訳は原則として旧軍が与えたものに従った。ただ不思議なことに旧軍はこれらの名称をほぼ自軍には与えていない。近衛などは平安朝から伝わったものだし、後備という訳も予備の延長線上である。ところがドイツ語のオリジナルの意味は民兵また代用兵であり後備とは似つかわしくない。ドイツ軍の初年兵は全て、擲弾兵とか歩兵と呼ばれていた。

ドイツの連隊は、近衛兵、海兵、猟兵を除いて、地名が冠せられる。ここでの地名は原則日本で伝統的に使われるものに従った。例えばドイツ語ではロレーヌはロートリンゲンで、ハノーバーはハンノーフェルである。

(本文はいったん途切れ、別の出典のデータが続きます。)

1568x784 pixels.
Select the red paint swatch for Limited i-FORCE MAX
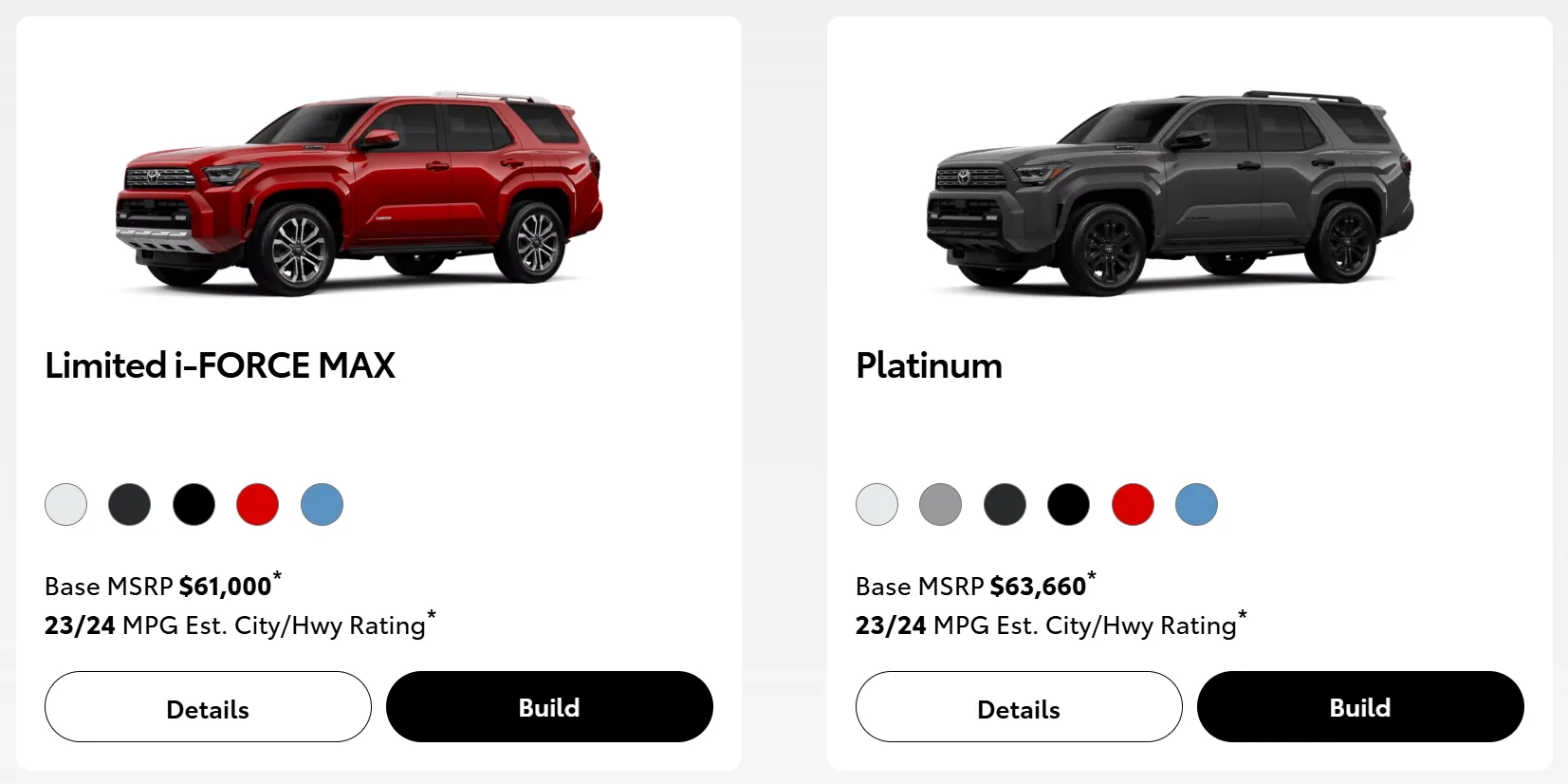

ただその地名に本営があるとは限らない。またまともな国は全て同じだが本営には前線部隊とは別に本部があり、補充部隊が待機しておりドイツの場合は前線部隊の輜重兵と補充部隊の輜重兵が交互に往来し補充と本部との連絡を行っていた。BEFの場合は海外派遣のためそれができず、本国から随時集団で補充兵が来着した。このため本国の訓練の進捗が遅れた時充足率は低下した。

連隊番号は100番以下が常備軍にあったものである。ところがドイツ軍は連合軍を混乱させる目的と地方ごとに番号をつける方法が異なっていたため、予備・後備がそのまま一線級二線級を示さない。ただ100番以降は常備軍にはなく、年次の新しい徴募兵で構成されていると見てよい。

ただし連隊本営のテリトリーが狭く人口が少ないと、新規徴募兵もオリジナルの連隊に回さざるを得ない。このためマイナーな地名のところは若い番号でも一線級を保つ。

ドイツ軍は戦巧者で、敵軍により殲滅的打撃を受けた部隊はあまりない。このため1914年の現役兵生き残りは1918年には全員予備役年齢となり更に補充も原則として予備役からだった。このため1914年の一線級が二線級に転落している。例えば全員ケーニヒスベルグ出身でタンネンベルグ戦で活躍した第1師団はこの時二線級だった。

一応一線級から突撃隊が編成された。つまり表では100番台以降の連隊である。

この第1次攻勢は失敗した。ルーデンドルフやヒトラーが言う1918年徴募兵の弱体化というのは、これら100番台以降の連隊が弱かったことを指す。ただルーデンドルフのフーチェル戦術(浸透戦術)はフランス軍も十分に予期していた。